RULES OF ENGAGEMENT
BY SIMON PRESLAND
[As a leader, you’re constantly interacting with people of the opposite sex. However, you’re also a person of integrity, and you don’t want to give your spouse or church member any reason to think something more than work is being accomplished. Here are 11 boundaries you can set for yourself.
1. Keep a door, window, or blind open. This will eliminate questionable thoughts in the minds of others, and help to safeguard you
and the person you’re meeting with.
2. Communicate with your spouse. The occasional face to face meeting is unavoidable, but doing so too often can create a rift. Ask
your spouse what he or she is comfortable with.
3. Keep it professional. Conversations should be work related. Talking about personal matters, especially family or marriage
conflicts, can create unhealthy emotional bonds.
4. Counsel with conditions. If possible, men should counsel with men, and women with women. When this can’t be done, have someone else present—your spouse if possible— and never counsel alone at night.
5. Know yourself. Only you know what goes on in your mind. Be honest with yourself and your spouse. If you’re prone to sexual
thoughts, don’t allow yourself to be alone with someone else.

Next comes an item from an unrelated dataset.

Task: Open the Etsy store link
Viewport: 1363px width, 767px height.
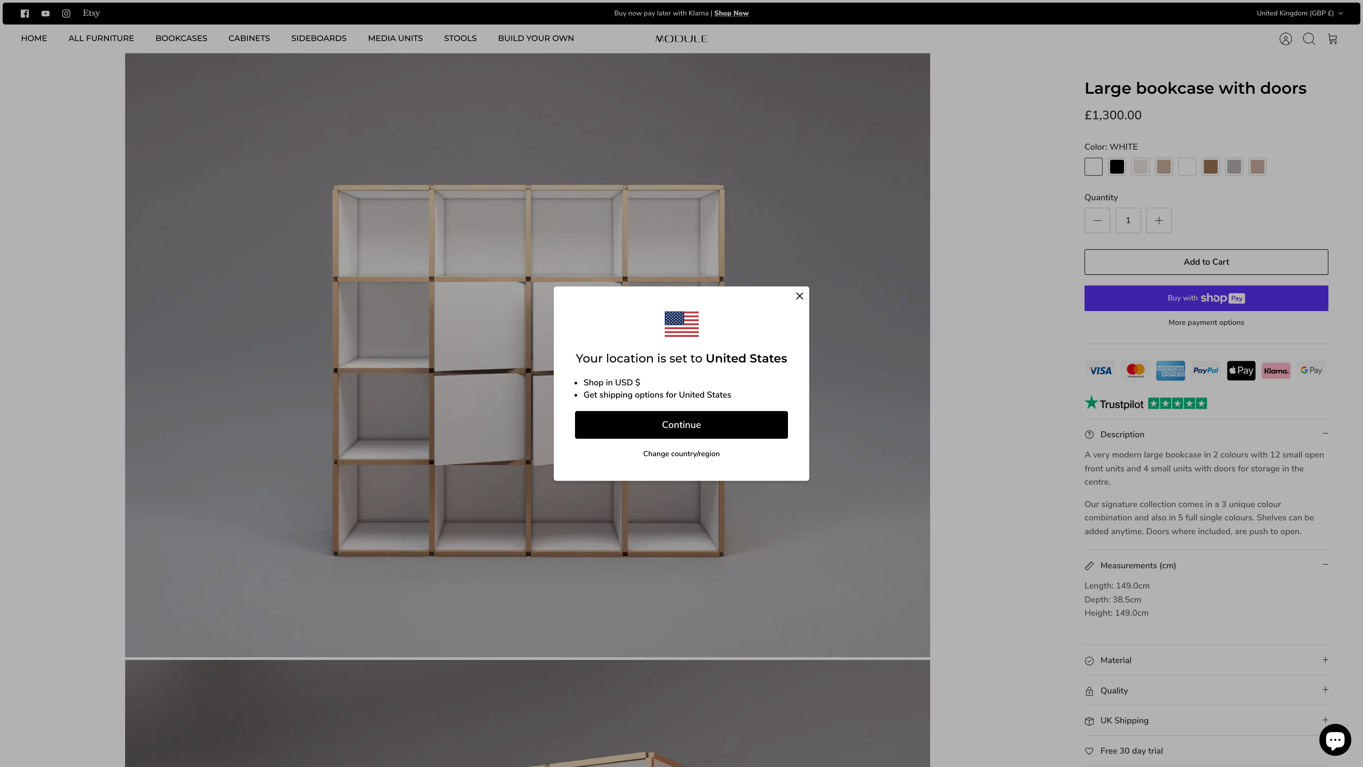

6. Watch your touch. Every thought has a physiological response. If you find yourself touching someone too often, check out your thought life.
7. Keep it public. Whenever possible, meet in a public place, such as a restaurant or coffee shop.
8. Listen to your spouse. If your spouse has a “bad feeling about someone, be on guard. He or she can often sense another person’s motives long before you do.
9. Keep your spouse informed. Go over your daily and weekly calendars with your spouse, informing him or her of who you’re meeting with, where, and why.
10. Make friends. If you get along with someone, include both spouses and make the friendship a quartet.
11. Keep your communication open. You don’t want others to think that you’re cold and uncaring. When someone knows where and why you’ve set personal boundaries, they’ll accept your actions without being offended. Be upfront with our staff and the people you meet with.